Virey and Qiu agree that flexible OLED displays don’t require a technology breakthrough to make rollable possible, and the rollable prototypes shown at MWC 2024 proved that point. They used a variety of strategies to accommodate portions of a smartphone that can’t be made flexible. Some let users roll out a display from an otherwise conventional phone to extend the display, while others allow the display to flex through the middle and place components at each end.

The Tecno Phantom Ultimate is a concept phone with an OLED display that rolls out like a scroll.Tecno

Now, the real question is this: Which smartphone maker will be first to take the plunge?

“It’s the chicken and the egg,” says Qiu. “If Oprah says, ‘This is the best thing since sliced bread,’ a bunch of people will throw money at it and it becomes very cheap. But until that point, you need to generate demand to get the cost down.”

That’s why patents filed by large device manufacturers, like Samsung, lead to renewed buzz around rollable concepts. Samsung was responsible for popularizing flexible OLED displays with the Galaxy Fold and, for a time, it had the concept all to itself. But there are now dozens of folding OLED smartphones and computers available, and foldable devices are beginning to feel mundane. That could push Samsung—or, possibly, another smartphone manufacturer eager to steal Samsung’s thunder—to put rollable OLED in your pocket.

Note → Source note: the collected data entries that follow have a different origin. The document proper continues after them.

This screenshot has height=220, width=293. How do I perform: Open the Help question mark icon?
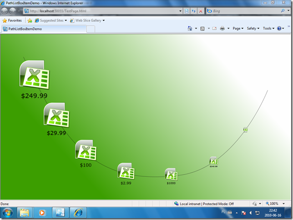[279, 28]
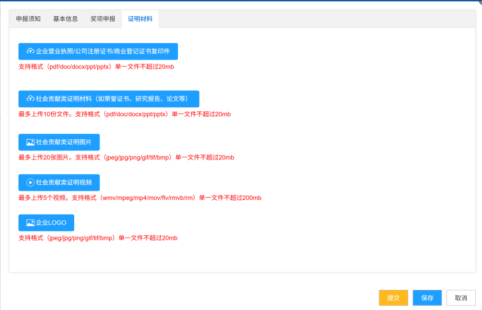Click the 最多上传5个视频 format hint text
This screenshot has width=482, height=310.
140,198
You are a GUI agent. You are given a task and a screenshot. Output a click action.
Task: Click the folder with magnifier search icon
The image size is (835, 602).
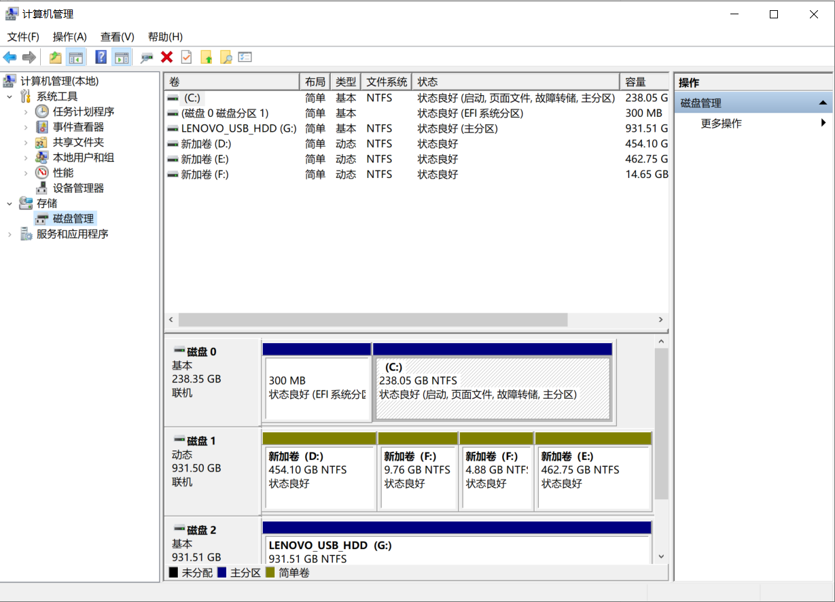tap(226, 58)
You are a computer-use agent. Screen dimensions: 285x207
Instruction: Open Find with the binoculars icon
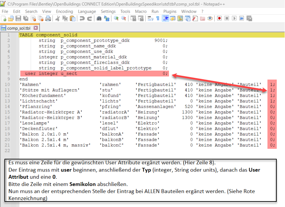[x=99, y=18]
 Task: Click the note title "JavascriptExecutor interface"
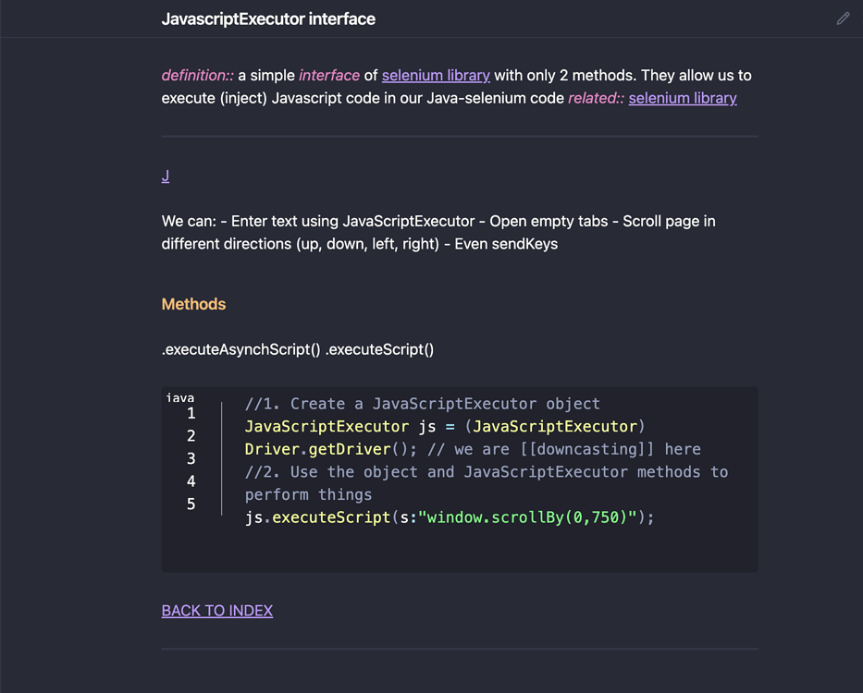pyautogui.click(x=268, y=18)
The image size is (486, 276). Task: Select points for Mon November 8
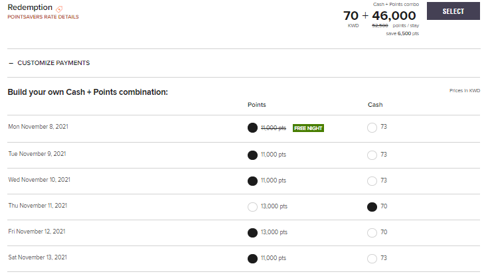pyautogui.click(x=252, y=128)
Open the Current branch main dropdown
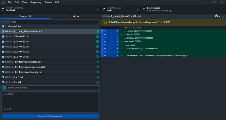 (121, 9)
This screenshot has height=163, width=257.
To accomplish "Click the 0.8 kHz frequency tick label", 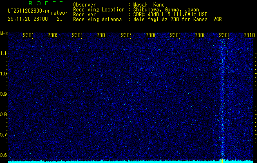I will point(4,114).
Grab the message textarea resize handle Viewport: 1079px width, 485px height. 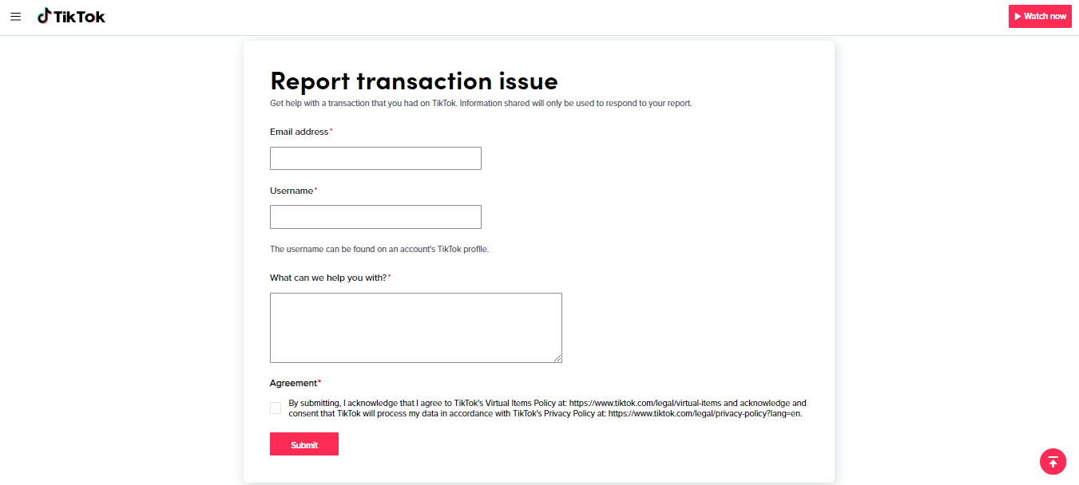557,358
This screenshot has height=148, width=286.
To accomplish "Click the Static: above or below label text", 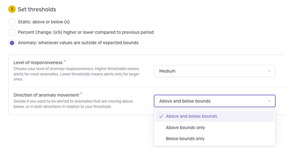I will click(x=44, y=22).
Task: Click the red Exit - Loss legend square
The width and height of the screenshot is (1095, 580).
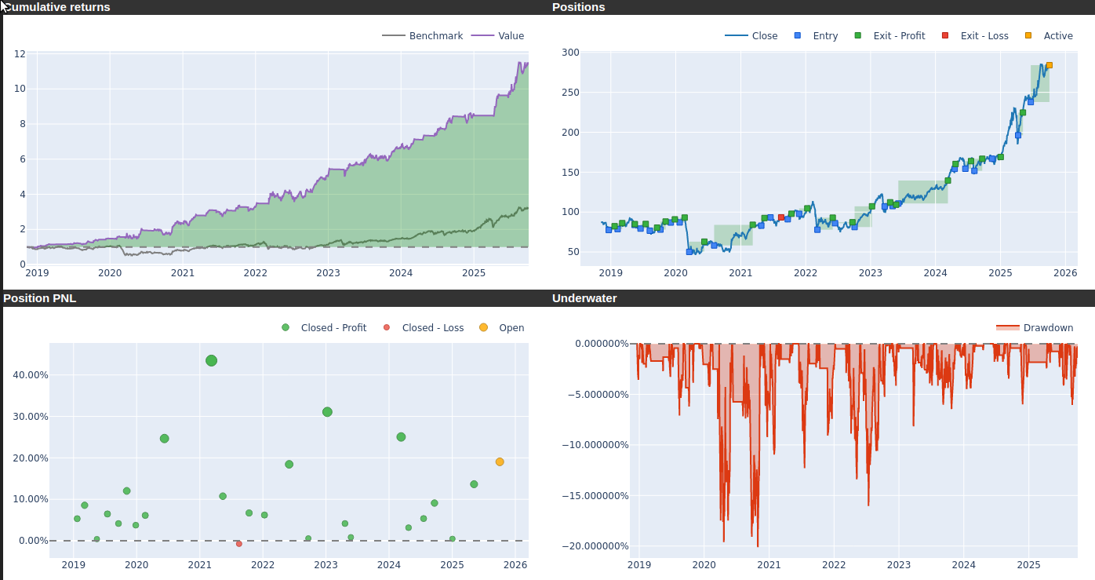Action: [x=945, y=36]
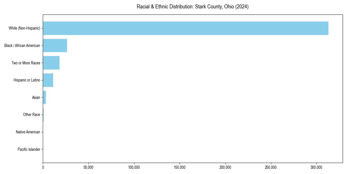
Task: Click the Pacific Islander category label
Action: coord(29,149)
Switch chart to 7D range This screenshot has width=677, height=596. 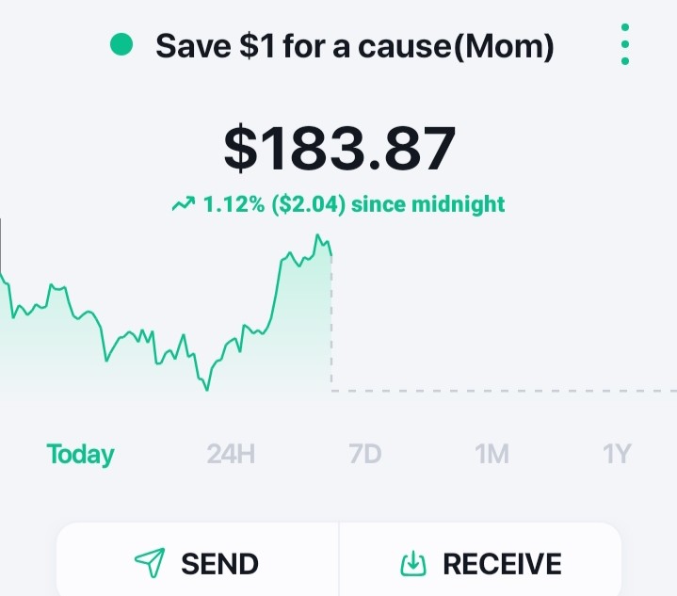[x=365, y=454]
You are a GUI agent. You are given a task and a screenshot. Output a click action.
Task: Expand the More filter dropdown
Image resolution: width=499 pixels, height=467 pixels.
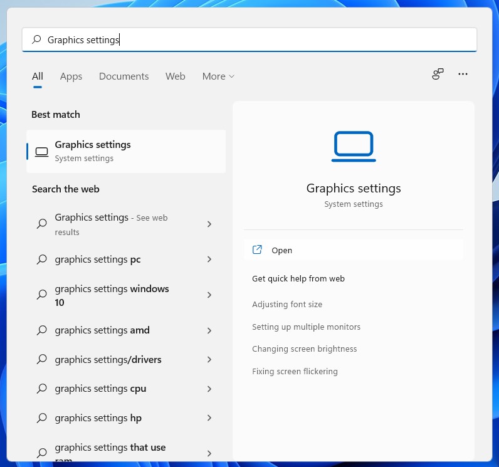pos(218,76)
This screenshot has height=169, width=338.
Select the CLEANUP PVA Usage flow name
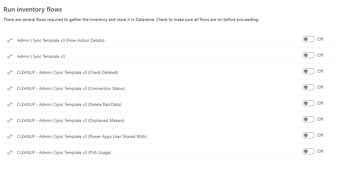64,153
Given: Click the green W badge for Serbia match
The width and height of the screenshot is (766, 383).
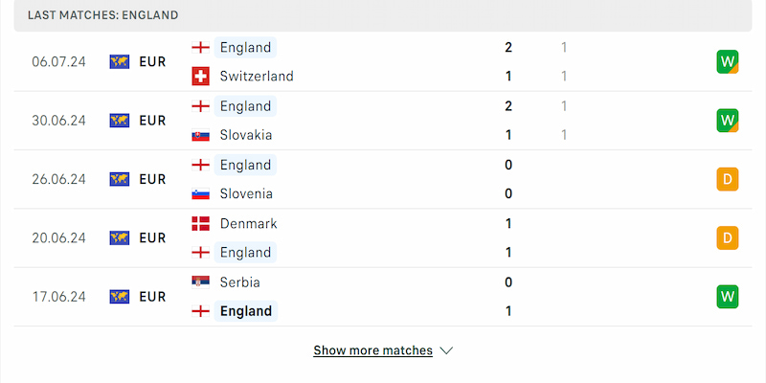Looking at the screenshot, I should click(728, 297).
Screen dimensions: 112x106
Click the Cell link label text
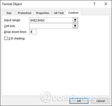click(10, 26)
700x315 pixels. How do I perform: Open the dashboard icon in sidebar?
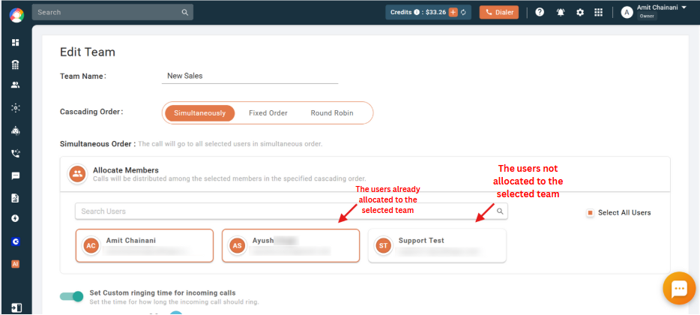[x=16, y=43]
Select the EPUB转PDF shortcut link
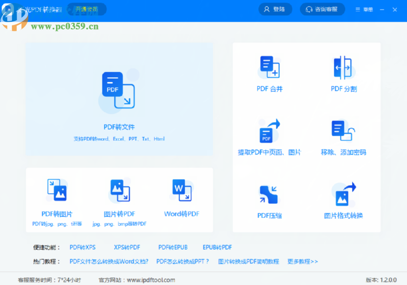The image size is (407, 285). 217,248
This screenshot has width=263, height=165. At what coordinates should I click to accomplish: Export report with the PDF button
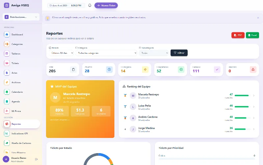pos(238,35)
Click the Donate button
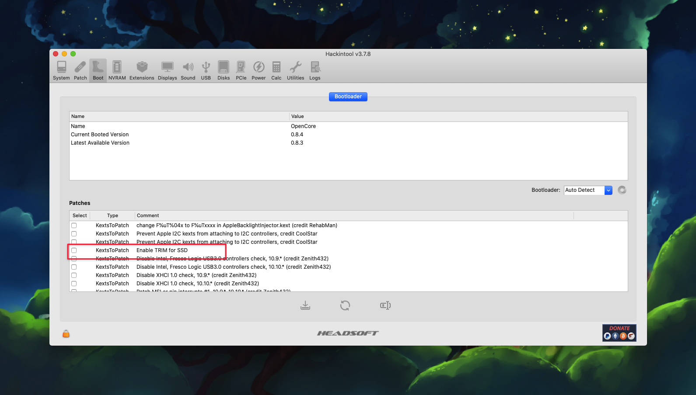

“I think it could come up quick,” says Virey. “When I first saw rollable devices a few years back, they were always behind the window. They wouldn’t let you play with it, because they knew you’d break it right away. [At this year’s MWC], I saw a lot of journalists were playing with it. [Device makers are] more confident it’s robust enough to at least survive a trade show. So, if you want a wild guess, I would say within two years we might get the first gadget.”